DESCRIPTION OF THE TASK: Each entry that follows is to be duplicated exactly, without its images.

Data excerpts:
━━━━━━━━━━━━━━━━━━━━━━━━━━━━━━

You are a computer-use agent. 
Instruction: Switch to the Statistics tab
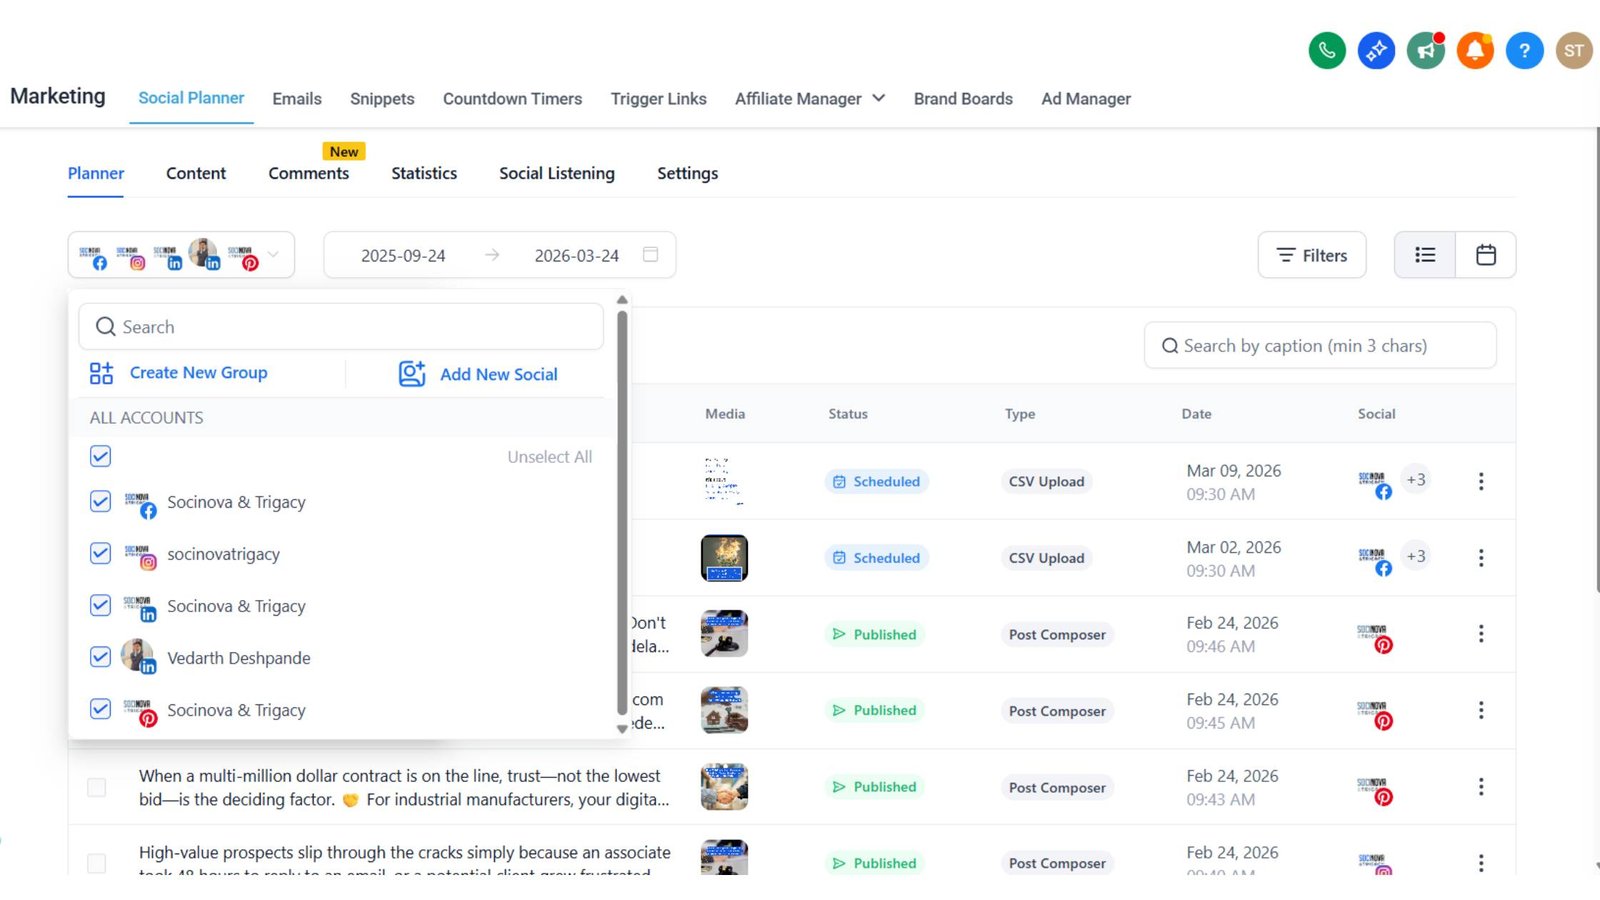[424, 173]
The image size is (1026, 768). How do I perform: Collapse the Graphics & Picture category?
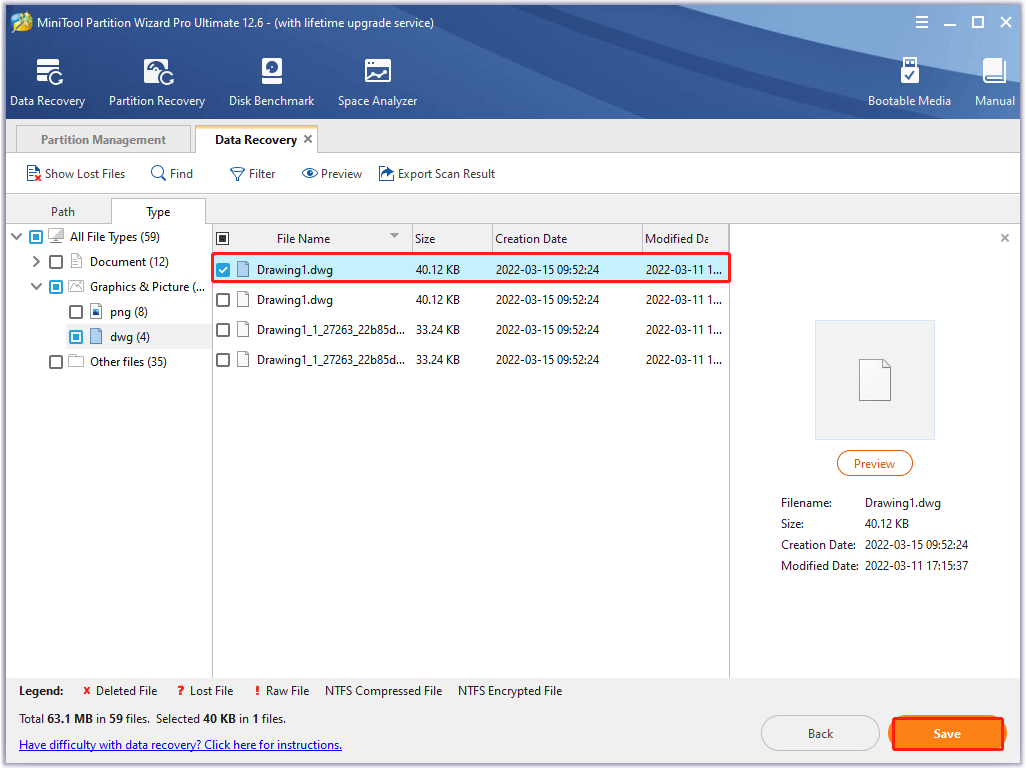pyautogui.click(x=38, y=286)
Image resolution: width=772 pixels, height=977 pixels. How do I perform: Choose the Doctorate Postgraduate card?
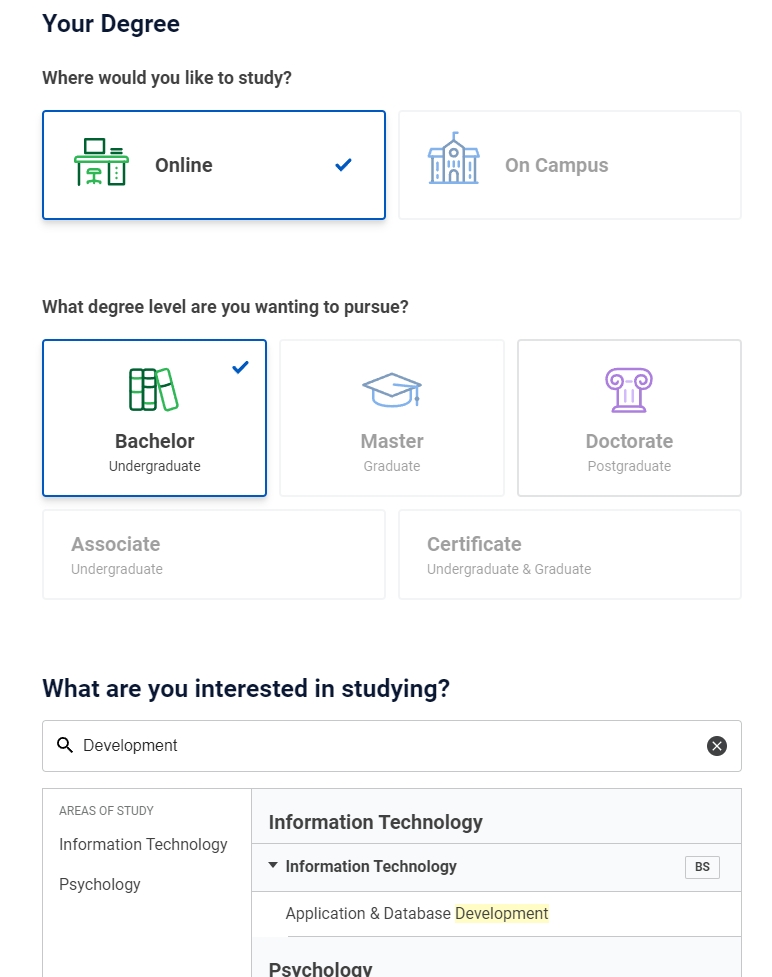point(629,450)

━━━━━━━━━━━━━━━━━━━━━━━━━━━━━━

WRITTEN SOLUTION:
You are a computer-use agent. 
Instruction: Switch to the Statistics tab
[424, 173]
The image size is (1026, 768). How do I perform: Collapse the Graphics & Picture category?
pyautogui.click(x=38, y=286)
Image resolution: width=772 pixels, height=977 pixels. How do I perform: Choose the Doctorate Postgraduate card?
point(629,450)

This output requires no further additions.